GIVEN TASK A =
Answer these questions about the thread below:
(i) At what age did the guy one reply mentions lose his virginity?
(ii) According to one reply, what did Obama campaign on?
(iii) How far did the 22-year-old poster get, and at what age?

BEGIN PASSAGE TO READ

21 and still a kissless virgin...is there hope

21 and still a kissless virgin...is there hope

Not if you ask Sup Forums

Stop looking to others for validation.

Especially places and people like Sup Forums

Stop focusing on getting laid, improve yourself, socialize more and it'll happen naturally.

nope

Obama campaigned on Hope, look where that got us.

The end.

/thread

Yes, there is. I knew a guy who lost his virginity at 30 and now he's even married and stuff.

Did your uncle all of a sudden not count?

I was a kissless virgin until 21 too, then everything just went back to normal. Don’t worry about it.

22 and best I went was third base at 19. Most of the women out there are looking to wrap you around their finger, so you either get real lucky of off yourself at 40 due to loneliness. Now that's a plan.

Well unless you plan on letting it cripple you then ofc theres hope.

Just keep investing money in yourself

stop relegating all women into a sub-human category of manipulators and you might get a little further matey.

They're just people, some looking to fuck and find love much as you are. You've chosen to bury your head and blame your many failures on them instead of acknowledging the attempts, and improving beyond that.

END PASSAGE TO READ
BEGIN PROVIDED INFORMATION

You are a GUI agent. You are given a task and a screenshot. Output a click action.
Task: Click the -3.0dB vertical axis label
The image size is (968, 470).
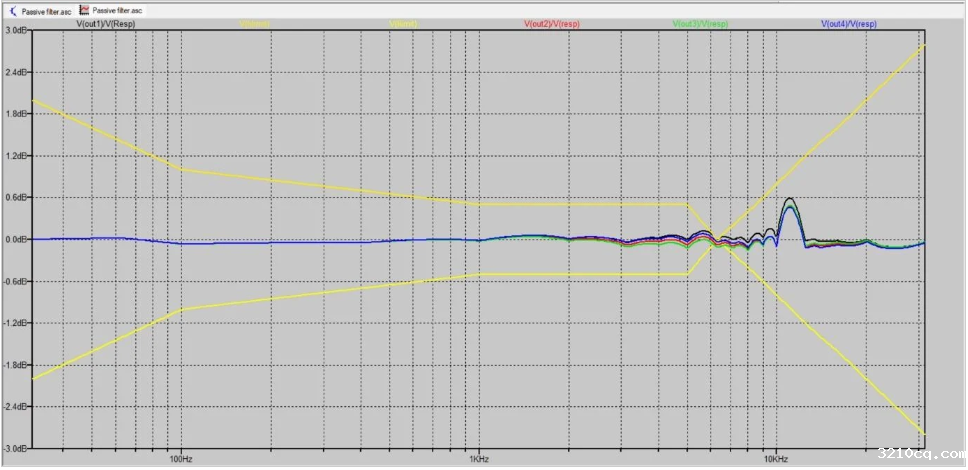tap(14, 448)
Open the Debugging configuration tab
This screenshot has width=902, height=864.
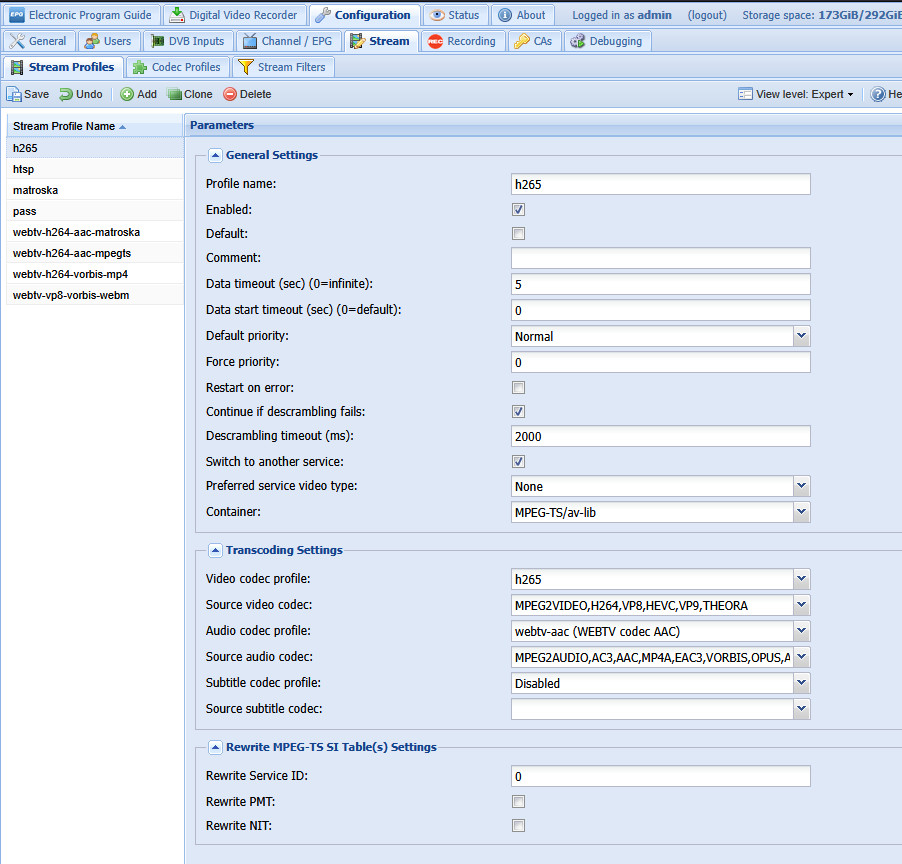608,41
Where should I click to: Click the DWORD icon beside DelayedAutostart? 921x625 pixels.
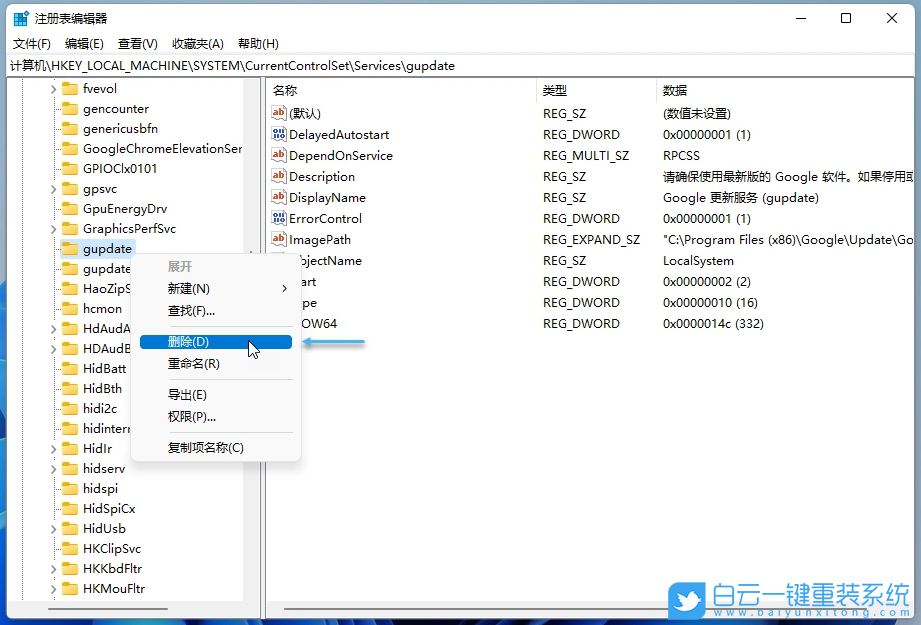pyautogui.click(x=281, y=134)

END PROVIDED INFORMATION

GIVEN TASK B = Output every line of the dataset items above as a numbered list, skipping blank lines and omitting the pictures.

COMPLETE OUTPUT A =
(i) At 30.
(ii) Hope.
(iii) Third base, at 19.

COMPLETE OUTPUT B =
1. You are a GUI agent. You are given a task and a screenshot. Output a click action.
2. Task: Click the -3.0dB vertical axis label
3. The image size is (968, 470).
4. tap(14, 448)
5. Open the Debugging configuration tab
6. This screenshot has width=902, height=864.
7. 608,41
8. Where should I click to: Click the DWORD icon beside DelayedAutostart? 921x625 pixels.
9. pyautogui.click(x=281, y=134)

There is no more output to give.